ErrorRadar: Benchmarking Complex Mathematical Reasoning of Multimodal Large Language Models Via Error Detection

TL;DR

ErrorRadar is a new benchmark designed to evaluate multimodal large language models' ability to detect and categorize errors in complex mathematical reasoning tasks, highlighting current performance gaps.

Contribution

The paper introduces ErrorRadar, the first benchmark for multimodal error detection in mathematical reasoning, with a comprehensive dataset and evaluation framework.

Findings

GPT-4o performs about 10% below human evaluators.

Current MLLMs face significant challenges in complex error detection tasks.

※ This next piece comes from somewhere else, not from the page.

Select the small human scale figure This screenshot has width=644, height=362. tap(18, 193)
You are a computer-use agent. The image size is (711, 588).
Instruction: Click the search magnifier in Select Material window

ErrorRadar reveals substantial room for improvement in multimodal mathematical reasoning.

Abstract

As the field of Multimodal Large Language Models (MLLMs) continues to evolve, their potential to revolutionize artificial intelligence is particularly promising, especially in addressing mathematical reasoning tasks. Current mathematical benchmarks predominantly focus on evaluating MLLMs' problem-solving ability, yet there is a crucial gap in addressing more complex scenarios such as error detection, for enhancing reasoning capability in complicated settings. To fill this gap, we formally formulate the new task: multimodal error detection, and introduce ErrorRadar, the first benchmark designed to assess MLLMs' capabilities in such a task. ErrorRadar evaluates two sub-tasks: error step identification and error categorization, providing a comprehensive framework for evaluating MLLMs' complex mathematical reasoning ability. It consists of 2,500 high-quality multimodal K-12 mathematical problems, collected from real-world student interactions in an educational organization, with rigorous annotation and rich metadata such as problem type and error category. Through extensive experiments, we evaluated both open-source and closed-source representative MLLMs, benchmarking their performance against educational expert evaluators. Results indicate significant challenges still remain, as GPT-4o with best performance is still around 10% behind human evaluation.